La llegada al poder de Juan José Aranguren cambió todo. Lo primero que hizo fue poblar la Secretaría de Energía de ejecutivos de primer nivel de las petroleras y las energéticas.

Fernando Navajas es un notable economista que trabaja como investigador de Fiel, el tradicional think tank de la ortodoxia local. En ese momento, advirtió: «Los funcionarios vinculados a los lobbies sectoriales van a tener una gran capacidad informativa y de conocimiento sectorial. Pero al mismo tiempo, también, casi naturalmente, no van a maximizar el interés público sino que van a ver el mundo desde el sector que ellos representan».

Esa obviedad, que casi nadie discutía por entonces, se trasladó a los hechos. El experimentado Aranguren eliminó la condición que había impuesto su joven antecesor: desde principios de 2016 las empresas recibieron un precio alto pero ya no importaba si el gas provenía de pozos viejos o nuevos. Como daba lo mismo, la inversión se frenó y las ganancias, claro, aumentaron.

Aranguren recompuso rápidamente el balance de las companías derivando hacia ellas una parte significativa de la suba de tarifas que imponía a la población, como bien consta en informes precisos que están en el despacho del ministro Nicolás Dujovne. Y luego, dolarizó las tarifas y liberó el precio de las naftas en un contexto de alza de precios internacionales. Mientras esto ocurría, dejaba su dinero afuera porque no confiaba en cómo funcionaban las cosas en la Argentina.

La brutal devaluación terminó con sus planes. Iguacel intenta poner algo de equilibrio en este tironeo con el errático estilo del Gobierno en estos días. Fue como patear un hormiguero.
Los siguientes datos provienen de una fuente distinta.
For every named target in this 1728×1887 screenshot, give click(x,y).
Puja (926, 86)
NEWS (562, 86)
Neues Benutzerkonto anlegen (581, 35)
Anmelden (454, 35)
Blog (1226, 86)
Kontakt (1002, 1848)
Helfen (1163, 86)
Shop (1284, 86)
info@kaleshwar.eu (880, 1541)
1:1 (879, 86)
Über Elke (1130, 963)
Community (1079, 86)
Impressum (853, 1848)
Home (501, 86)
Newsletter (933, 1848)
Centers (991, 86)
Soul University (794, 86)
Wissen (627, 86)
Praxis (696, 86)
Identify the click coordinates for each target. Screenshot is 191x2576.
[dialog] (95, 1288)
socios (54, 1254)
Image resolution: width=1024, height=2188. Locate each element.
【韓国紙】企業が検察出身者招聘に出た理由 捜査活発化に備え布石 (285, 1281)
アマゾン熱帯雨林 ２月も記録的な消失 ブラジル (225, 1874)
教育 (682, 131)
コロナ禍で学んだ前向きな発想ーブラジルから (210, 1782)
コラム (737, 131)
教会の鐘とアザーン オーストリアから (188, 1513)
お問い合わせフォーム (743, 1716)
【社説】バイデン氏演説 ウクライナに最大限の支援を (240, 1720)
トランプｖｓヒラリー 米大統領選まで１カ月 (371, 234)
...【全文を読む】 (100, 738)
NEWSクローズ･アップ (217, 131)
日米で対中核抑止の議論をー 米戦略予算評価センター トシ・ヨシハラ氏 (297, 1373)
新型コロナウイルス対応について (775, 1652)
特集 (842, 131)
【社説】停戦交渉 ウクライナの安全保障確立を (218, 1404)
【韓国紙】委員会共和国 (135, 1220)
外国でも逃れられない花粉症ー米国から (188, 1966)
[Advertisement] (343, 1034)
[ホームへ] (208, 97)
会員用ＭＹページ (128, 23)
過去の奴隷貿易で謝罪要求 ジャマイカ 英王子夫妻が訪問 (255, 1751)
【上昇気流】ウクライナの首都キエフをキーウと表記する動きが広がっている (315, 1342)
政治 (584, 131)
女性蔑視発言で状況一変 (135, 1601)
Esta lógica de relaciones se reproduce con variantes tanto en el sector financiero como en el agropecuario y en el muy sensible terreno de la suba de precios. Muchos simpatizantes y militantes macristas se obsesionaron con el poder destituyente que atribuían a Luis D’Elía o a Juan Grabois. Sin embargo, ningún movimiento fue tan desestabilizador como el que viene haciendo el sector financiero desde 2015. Un gobierno repleto de cuadros provenientes de fondos de inversión consideró que había que ceder a todas sus demandas: libre movimiento del capital, acuerdo con los holdouts, suba de tasas a niveles astronómicos y que ello aseguraría el ingreso de dinero por varios años. La fuga en masa encerró a Macri en el laberinto actual. «Pero si hice todo lo que ustedes me dijeron», podría reclamarles el Presidente. ¿De qué serviría?

En estos días, otro tanto ocurre con el sector agropecuario. Desde afuera y desde adentro de la coalición gobernante, hay economistas, funcionarios y políticos que insisten en la necesidad de aplicar una retención moderada. La argumentación tiene una base matemática elemental. Toda la población sufre en estos días los efectos de la devaluación menos los exportadores, que recibirán 50 por ciento más de ingresos que hace dos meses sin ningún esfuerzo extra. Si se aplica un 13 por ciento de retenciones, los ingresos de ese sector habrían crecido un fabuloso 30 por ciento y el Estado podría recaudar 250 mil millones. Sobre cumpliría así las metas fiscales que reclama el acuerdo del FMI y tendría un resto para impulsar una reactivación. Pero el lobby de la Mesa de Enlace, encabezada por el ministro de Agroindustria, Luis Etchevere ha logrado que esta semana el Presidente rechazara cualquier perspectiva de reimponer retenciones. Macri tiene miedo de perder el apoyo de la base electoral rural: ¿no está perdiendo ahora el de todos? ¿Es tan extorsiva la naturaleza de la relación con ese sector? ¿No sería más razonable que fueran los mismos exportadores los que propusieran una alternativa ante la evidente debilidad de un gobierno amigo?

Esta dinámica ha sido muy estudiada no solo en la Argentina sino en muchas democracias del mundo. La confrontación con el poder económico puede derivar en una crisis. Pero la docilidad hacia él también. Petroleros, formadores de precios, financistas, productores agropecuarios, se horrorizan por el surgimiento de liderazgos a los que llaman «populistas». Es raro que no perciben el generoso aporte que realizan para que eso suceda.

Las repetidas crisis que ha vivido el país se deben, en parte, a que ningún gobierno ha encontrado la manera de encarrilar estas relaciones hacia lugares sensatos para todos
Macri, en estos días, es solo la última víctima.